The mathematical part of classical education

The mathematical part of classical education March 12, 2010

Those who are bringing back classical education as an alternative to the deadends evident in John Dewey’s progressive education are familiar with the trivium: grammar, logic, and rhetoric, the three liberal arts that lead to a mastery of language. The other four liberal arts, the quadrivium, though, gets short shrift: arithmetic, geometry, music, and astronomy.

Many people think that the liberal arts is just another word for the humanities, forgetting the quadrivium completely. Dorothy L. Sayers, whose essay “On the Lost Tools of Learning” was a major catalyst for the revival of classical education, thought that the quadrivium represented “subjects” that would be learned after the trivium provided the tools for doing so. In this she was just wrong. The quadrivium are “arts”; that is, powers of the human mind. They are essentially mathematical, even in the way music was approached. Thus, classical education embraces the two spheres that educators recognize are necessary for education: language and mathematics.

Anyway, my daughter, who has been studying Boethius, the great systematizer of the quadrivium, explained to me the connections between the arts of the quadrivium, in a way that also helped me see the way mathematics really does provide a unifying model for the order and design that underlies all existence.

arithmetic = numbers
geometry = numbers in space
music = numbers in time
astronomy = numbers in space and time

Do you see why music is numbers in time?
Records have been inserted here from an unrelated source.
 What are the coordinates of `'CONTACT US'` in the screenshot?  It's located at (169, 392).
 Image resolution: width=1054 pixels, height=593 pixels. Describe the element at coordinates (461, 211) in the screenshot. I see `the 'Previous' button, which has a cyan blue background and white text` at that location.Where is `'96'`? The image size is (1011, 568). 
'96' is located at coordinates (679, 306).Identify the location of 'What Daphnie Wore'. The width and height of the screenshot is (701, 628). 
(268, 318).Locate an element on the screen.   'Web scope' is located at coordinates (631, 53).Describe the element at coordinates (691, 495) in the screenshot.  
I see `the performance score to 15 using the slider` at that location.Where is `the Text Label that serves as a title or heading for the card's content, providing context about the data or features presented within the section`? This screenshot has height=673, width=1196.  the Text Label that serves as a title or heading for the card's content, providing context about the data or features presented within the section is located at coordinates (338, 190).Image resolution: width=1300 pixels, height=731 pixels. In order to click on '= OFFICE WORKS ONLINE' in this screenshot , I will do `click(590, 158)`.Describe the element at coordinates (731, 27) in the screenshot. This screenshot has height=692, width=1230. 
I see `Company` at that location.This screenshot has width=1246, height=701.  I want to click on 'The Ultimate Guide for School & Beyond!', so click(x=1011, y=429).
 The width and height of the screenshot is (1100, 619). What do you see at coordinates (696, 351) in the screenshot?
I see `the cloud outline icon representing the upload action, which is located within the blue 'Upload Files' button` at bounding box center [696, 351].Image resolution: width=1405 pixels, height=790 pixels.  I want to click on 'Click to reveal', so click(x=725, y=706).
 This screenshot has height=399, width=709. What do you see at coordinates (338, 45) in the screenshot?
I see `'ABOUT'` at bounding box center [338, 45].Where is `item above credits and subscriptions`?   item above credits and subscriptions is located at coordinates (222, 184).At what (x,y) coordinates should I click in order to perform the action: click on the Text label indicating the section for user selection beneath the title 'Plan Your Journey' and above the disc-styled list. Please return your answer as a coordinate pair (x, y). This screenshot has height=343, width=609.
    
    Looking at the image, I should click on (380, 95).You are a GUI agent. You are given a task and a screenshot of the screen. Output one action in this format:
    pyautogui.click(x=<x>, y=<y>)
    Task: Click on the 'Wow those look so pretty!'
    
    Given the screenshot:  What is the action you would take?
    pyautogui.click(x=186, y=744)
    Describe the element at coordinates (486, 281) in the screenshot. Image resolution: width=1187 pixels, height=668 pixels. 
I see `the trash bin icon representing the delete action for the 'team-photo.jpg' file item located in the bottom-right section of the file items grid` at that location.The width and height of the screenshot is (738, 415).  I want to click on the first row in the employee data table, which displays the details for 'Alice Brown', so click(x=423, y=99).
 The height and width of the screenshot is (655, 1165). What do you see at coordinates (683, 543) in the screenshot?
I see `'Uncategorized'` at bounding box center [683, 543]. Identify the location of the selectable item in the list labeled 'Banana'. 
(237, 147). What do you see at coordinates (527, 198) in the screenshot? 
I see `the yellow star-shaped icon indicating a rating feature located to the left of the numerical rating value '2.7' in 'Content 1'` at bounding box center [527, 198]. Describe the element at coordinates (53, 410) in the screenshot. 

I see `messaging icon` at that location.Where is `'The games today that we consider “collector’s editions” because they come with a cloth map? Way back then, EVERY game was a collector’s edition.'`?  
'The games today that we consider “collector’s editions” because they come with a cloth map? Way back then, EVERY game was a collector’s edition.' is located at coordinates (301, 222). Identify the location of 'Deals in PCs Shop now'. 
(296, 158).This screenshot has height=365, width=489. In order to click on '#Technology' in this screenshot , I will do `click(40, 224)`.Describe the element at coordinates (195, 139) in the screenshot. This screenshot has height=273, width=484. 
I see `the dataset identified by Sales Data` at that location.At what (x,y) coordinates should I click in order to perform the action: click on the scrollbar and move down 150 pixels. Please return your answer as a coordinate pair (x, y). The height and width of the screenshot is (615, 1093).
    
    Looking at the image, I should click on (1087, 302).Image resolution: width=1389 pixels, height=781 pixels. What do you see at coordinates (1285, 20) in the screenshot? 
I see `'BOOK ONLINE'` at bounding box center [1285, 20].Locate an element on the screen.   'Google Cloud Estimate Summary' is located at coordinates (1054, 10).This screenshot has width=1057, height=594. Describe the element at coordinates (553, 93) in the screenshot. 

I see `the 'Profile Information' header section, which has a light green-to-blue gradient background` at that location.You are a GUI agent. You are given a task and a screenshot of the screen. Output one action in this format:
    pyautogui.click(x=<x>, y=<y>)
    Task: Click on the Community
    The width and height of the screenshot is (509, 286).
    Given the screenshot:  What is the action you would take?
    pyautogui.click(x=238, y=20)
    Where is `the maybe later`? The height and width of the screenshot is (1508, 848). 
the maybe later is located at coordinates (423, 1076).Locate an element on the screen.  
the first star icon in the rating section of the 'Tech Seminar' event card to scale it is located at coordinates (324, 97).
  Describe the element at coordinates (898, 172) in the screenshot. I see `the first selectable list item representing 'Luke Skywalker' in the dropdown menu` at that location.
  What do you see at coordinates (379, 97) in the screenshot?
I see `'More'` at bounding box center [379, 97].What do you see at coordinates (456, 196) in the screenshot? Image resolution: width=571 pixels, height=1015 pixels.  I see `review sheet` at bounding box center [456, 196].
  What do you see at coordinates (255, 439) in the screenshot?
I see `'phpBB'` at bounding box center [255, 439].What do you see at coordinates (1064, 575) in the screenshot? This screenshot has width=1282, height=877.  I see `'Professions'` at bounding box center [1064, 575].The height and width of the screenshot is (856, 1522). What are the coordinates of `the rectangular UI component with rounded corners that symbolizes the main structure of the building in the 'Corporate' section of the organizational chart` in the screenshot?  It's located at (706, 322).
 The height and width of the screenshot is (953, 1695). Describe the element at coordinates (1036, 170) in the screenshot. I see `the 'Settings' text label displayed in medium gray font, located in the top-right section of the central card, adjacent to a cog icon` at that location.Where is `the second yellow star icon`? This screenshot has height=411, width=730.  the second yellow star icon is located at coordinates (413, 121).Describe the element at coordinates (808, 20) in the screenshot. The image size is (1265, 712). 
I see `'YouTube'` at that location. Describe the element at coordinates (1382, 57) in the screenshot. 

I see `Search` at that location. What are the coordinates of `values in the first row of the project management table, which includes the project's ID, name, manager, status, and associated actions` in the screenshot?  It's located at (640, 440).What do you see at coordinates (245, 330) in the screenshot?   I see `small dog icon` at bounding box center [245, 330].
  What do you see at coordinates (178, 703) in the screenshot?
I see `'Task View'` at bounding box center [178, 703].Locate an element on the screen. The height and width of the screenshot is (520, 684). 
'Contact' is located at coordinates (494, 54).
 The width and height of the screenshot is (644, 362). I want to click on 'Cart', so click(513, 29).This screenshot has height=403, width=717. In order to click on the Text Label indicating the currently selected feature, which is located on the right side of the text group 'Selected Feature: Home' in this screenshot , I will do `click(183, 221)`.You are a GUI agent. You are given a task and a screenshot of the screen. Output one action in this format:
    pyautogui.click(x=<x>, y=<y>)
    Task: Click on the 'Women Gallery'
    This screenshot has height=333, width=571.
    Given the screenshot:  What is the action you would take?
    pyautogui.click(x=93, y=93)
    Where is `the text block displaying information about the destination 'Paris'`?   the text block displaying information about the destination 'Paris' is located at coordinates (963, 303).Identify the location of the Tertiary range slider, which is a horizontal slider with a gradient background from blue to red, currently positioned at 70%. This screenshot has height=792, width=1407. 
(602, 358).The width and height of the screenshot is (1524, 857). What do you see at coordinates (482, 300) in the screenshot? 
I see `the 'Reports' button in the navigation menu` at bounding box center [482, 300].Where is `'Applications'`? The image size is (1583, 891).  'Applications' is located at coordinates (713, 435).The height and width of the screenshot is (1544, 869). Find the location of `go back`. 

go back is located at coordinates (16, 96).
And why astronomy is numbers in space and time?

Now what we need is to bring mathematical education back from the dead–it’s telling that progressive education, for all its claim of being scientific and all, is failing most dramatically precisely in teaching science and mathematics–by coming up with a classical way of teaching it. Does anyone have any ideas? (And by this I don’t mean just teaching it more effectively or traditionally, such as Saxon Math. That and similar methods still lift numbers out of any context, which is not the classical way.)